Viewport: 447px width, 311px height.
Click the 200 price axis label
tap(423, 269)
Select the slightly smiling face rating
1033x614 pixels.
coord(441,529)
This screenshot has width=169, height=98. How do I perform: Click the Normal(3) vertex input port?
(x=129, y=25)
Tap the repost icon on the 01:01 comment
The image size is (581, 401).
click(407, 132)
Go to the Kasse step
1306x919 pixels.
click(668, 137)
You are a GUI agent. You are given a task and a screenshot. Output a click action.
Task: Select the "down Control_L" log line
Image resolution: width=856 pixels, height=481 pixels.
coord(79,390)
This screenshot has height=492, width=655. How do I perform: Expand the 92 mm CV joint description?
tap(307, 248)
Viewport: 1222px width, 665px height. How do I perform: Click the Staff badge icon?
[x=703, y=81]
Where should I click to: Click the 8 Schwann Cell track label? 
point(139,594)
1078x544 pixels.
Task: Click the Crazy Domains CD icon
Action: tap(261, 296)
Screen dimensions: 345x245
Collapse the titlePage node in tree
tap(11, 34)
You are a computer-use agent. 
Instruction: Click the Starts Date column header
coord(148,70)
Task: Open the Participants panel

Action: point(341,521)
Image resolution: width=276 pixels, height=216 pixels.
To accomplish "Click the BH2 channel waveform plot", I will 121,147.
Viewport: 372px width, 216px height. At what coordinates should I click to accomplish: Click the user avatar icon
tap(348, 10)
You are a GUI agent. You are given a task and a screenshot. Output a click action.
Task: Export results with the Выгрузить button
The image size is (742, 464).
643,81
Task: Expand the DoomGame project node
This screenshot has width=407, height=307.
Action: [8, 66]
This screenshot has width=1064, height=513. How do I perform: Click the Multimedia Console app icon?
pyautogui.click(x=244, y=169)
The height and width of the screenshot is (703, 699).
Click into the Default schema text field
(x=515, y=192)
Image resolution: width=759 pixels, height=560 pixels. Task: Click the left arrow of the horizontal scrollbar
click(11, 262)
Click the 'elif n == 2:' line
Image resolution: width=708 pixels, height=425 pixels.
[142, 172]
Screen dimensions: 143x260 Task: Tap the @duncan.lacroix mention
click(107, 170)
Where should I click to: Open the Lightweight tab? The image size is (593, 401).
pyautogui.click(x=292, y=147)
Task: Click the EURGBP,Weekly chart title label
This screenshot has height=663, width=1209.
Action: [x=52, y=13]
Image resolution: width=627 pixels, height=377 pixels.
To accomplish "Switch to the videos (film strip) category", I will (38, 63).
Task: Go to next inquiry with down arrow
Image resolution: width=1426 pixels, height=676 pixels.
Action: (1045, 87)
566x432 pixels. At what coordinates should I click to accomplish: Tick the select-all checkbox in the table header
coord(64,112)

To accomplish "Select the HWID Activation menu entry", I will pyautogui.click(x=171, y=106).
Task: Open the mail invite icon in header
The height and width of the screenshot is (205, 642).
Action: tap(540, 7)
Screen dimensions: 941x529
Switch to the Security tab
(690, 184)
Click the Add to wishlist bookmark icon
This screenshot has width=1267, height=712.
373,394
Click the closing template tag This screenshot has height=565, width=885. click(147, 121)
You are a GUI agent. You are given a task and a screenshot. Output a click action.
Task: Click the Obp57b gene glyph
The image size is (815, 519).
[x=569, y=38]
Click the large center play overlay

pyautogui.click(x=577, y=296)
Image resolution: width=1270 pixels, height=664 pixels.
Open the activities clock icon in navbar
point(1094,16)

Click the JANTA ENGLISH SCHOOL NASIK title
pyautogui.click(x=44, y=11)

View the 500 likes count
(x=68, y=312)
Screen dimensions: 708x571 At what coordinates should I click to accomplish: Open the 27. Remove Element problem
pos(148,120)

YOUR ASSIGNMENT:
Return each line from the material that includes the string "will".

SOLUTION BELOW:
To accomplish "Click the BH2 channel waveform plot", I will 121,147.
To accomplish "Switch to the videos (film strip) category", I will (38, 63).
To accomplish "Select the HWID Activation menu entry", I will pyautogui.click(x=171, y=106).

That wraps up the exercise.